Niteroiense ou carioca? Bebê nasce no meio da ponte Rio-Niterói
A pequena Eve veio ao mundo quando a família, que é de São Gonçalo, seguia de carro para maternidade na capital fluminense
Rio de Janeiro|Raphael Lacerda*, do R7

A pequena Eve veio ao mundo de forma inusitada. O parto aconteceu em pleno vão central da ponte Rio-Niterói, às 4h39 da última terça-feira (19), dentro de um carro de aplicativo. O caso chamou a atenção por uma dúvida curiosa: afinal, quem nasce na ligação entre as duas cidades é considerado carioca ou niteroiense?
Em clima de descontração, o pai da criança, o analista de sistemas Victor Hugo Carneiro, de 26 anos, disse que a filha até poderia decidir sobre a questão mais tarde.

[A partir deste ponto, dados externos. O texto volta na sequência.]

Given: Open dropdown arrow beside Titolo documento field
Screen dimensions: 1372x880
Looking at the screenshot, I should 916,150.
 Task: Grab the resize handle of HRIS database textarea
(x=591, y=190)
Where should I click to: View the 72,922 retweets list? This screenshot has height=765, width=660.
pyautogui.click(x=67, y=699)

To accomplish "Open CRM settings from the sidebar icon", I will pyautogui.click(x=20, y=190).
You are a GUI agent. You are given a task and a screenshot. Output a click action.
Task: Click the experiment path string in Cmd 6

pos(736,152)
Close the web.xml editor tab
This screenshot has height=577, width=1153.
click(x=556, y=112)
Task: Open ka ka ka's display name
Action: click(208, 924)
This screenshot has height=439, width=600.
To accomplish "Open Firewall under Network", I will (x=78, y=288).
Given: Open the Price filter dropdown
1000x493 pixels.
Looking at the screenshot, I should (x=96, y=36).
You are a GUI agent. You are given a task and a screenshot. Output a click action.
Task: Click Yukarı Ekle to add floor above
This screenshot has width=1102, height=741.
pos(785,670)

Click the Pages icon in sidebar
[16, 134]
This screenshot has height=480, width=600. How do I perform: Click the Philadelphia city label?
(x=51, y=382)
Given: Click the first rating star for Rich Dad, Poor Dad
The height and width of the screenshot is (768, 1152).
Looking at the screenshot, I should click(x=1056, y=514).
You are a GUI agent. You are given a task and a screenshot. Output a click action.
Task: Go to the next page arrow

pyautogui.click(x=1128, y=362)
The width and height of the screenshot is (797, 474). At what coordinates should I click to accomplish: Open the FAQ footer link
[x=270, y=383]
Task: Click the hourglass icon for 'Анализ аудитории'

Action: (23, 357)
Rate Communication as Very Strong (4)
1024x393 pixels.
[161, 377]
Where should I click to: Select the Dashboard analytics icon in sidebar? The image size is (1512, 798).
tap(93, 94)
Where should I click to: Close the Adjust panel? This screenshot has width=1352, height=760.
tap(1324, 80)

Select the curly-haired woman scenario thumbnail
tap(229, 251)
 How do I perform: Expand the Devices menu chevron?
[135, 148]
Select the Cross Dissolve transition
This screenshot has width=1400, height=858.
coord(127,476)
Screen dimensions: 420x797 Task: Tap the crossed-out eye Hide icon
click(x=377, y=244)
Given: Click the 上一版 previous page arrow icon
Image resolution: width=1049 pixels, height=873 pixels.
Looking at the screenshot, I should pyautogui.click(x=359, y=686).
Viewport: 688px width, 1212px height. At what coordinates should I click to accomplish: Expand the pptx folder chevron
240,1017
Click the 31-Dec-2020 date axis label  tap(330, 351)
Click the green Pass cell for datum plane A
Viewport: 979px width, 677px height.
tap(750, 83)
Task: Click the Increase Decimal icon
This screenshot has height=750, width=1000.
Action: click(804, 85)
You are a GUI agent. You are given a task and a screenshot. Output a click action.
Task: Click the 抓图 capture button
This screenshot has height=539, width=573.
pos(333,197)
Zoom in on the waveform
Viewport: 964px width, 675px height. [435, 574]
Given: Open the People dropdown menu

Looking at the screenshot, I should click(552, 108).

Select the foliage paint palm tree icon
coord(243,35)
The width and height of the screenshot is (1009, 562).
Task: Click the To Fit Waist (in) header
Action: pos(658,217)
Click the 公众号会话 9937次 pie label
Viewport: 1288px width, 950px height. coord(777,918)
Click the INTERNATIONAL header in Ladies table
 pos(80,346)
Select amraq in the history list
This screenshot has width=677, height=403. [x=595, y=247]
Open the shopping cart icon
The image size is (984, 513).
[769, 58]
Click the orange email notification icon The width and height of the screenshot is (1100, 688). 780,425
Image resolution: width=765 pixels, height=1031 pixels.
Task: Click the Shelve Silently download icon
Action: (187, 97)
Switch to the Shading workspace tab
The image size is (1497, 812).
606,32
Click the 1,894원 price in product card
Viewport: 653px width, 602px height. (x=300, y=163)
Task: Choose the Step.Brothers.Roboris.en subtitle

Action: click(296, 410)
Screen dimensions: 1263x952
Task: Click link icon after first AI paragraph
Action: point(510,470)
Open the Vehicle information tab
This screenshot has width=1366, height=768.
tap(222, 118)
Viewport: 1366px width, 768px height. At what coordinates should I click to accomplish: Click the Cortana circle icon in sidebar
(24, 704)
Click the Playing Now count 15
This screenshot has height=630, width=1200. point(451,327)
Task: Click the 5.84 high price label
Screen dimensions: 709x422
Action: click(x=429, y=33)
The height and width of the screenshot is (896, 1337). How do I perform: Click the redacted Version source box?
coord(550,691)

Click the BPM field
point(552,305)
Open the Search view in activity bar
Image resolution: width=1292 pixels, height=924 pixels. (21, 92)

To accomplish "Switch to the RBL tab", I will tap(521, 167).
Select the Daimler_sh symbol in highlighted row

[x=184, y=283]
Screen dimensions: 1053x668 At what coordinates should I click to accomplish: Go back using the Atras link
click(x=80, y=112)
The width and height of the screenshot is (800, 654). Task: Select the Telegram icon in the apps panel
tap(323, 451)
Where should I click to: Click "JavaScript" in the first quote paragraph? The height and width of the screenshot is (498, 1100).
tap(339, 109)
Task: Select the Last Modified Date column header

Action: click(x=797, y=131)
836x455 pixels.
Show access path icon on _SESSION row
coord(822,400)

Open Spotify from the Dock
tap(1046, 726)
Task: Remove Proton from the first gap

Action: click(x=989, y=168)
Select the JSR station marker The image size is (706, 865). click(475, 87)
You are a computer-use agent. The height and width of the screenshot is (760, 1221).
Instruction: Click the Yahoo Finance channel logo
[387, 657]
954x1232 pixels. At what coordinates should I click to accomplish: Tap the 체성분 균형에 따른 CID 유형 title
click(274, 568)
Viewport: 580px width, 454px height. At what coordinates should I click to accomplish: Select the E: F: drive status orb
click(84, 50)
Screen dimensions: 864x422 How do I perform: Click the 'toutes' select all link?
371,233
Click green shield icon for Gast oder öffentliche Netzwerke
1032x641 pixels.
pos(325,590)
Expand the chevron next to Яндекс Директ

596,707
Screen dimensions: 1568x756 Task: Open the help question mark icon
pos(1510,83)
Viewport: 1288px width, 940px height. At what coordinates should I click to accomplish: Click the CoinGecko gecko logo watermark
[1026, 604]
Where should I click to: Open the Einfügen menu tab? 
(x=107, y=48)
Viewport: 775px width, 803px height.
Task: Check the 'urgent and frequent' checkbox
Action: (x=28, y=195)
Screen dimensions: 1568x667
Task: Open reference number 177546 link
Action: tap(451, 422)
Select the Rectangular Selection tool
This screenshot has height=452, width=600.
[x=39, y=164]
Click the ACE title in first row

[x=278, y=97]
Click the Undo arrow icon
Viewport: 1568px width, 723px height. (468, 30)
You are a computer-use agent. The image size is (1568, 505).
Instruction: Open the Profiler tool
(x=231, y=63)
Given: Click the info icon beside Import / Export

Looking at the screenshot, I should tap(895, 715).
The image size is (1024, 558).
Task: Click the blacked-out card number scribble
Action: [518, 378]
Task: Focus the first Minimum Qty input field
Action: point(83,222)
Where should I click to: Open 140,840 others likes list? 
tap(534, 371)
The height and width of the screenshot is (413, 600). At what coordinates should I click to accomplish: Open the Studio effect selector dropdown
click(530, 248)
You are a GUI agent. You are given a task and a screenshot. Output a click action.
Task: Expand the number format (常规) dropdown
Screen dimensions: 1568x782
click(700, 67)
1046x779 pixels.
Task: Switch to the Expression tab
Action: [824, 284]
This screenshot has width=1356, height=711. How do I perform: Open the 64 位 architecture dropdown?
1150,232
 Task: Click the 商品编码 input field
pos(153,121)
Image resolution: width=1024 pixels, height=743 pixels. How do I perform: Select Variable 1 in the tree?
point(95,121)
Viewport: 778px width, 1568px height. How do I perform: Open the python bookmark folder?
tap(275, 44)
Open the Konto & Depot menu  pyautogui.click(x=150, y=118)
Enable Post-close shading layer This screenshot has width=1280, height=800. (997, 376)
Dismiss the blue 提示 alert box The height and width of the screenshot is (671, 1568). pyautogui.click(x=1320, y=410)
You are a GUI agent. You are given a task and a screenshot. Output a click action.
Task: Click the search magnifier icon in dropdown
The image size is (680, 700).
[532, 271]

“A gente estava até brincando que ela que vai escolher depois se vai chamar [o salgado de queijo e presunto] de joelho ou italiano [risos]”, disse ele sobre o regionalismo em relação ao lanche tradicional.
Porém, ele explicou que, para evitar burocracias, optou por registrar o nascimento da filha no hospital, no centro da capital fluminense.
“A gente acabou colocando como carioca. Tem como colocar “em trânsito”, mas há muita burocracia. Para facilitar esse processo de retirada da certidão, acabamos colocando que [o nascimento] foi no hospital mesmo. Na prática, ela é carioca”, revelou o pai da criança.
Victor Hugo e a esposa, Patrícia Carneiro, são de São Gonçalo, na região metropolitana do Rio. A família pretendia ter a bebê na Maternidade Municipal Maria Amélia, na região central carioca e, para isso, já estava com tudo preparado. O casal só não contava que os primeiros sinais do trabalho de parto ocorreriam durante a madrugada.
“Um amigo meu iria levar a gente. Porém, como tudo aconteceu de madrugada, ele acabou não acordando. Daí, a gente desceu, e eu comecei a pedir um carro por aplicativo, mas ninguém aceitava”, contou Victor.
Um motorista chegou a aceitar a corrida e foi até o local de embarque, no entanto, cancelou assim que viu a gestante. Victor também tentou acionar o Samu (Serviço de Atendimento Móvel de Urgência).
Enquanto mãe e pai tentavam chegar à maternidade, a doula Bruna Lima, que participaria do parto, seguia para a unidade hospitalar, mas retornou para socorrer Patrícia e Victor.
“Na minha cabeça, ela [Patrícia] estava a caminho. Eu liguei, mas ela não atendeu. Imaginei que pudesse estar evoluindo e, por isso, não estaria conseguindo me atender. Eu estava inquieta, até que consegui ligar para o marido a um minuto de subir a ponte. Na mesma hora, pedi para o motorista buscá-la. Ele foi super solícito”, comentou Bruna.

O pai, a gestante e a doula seguiam em direção ao centro do Rio quando, na subida da ponte Rio-Niterói, a pequena Eve começou a nascer. De acordo com Victor, o parto foi tão rápido que mal deu tempo de entender o que estava acontecendo. Para se ter uma ideia, o motorista de aplicativo sequer precisou parar o veículo.
“Eu estava acreditando que daria tempo, porque foi a nossa segunda filha. Minha primeira filha nasceu no mesmo hospital. Foram oito horas de parto, demorou muito”, detalhou o pai.
Eve veio ao mundo com 3,205 kg, e a família chegou ao hospital cerca de dez minutos depois. Mãe e filha estão saudáveis e receberam alta na última quinta-feira (21).
“É uma alegria absurda. Eu achava que, como já tenho minha primeira filha, iria aguentar. Mas, quando vi a minha filhinha, comecei a chorar. Alegria pura”, finalizou Victor.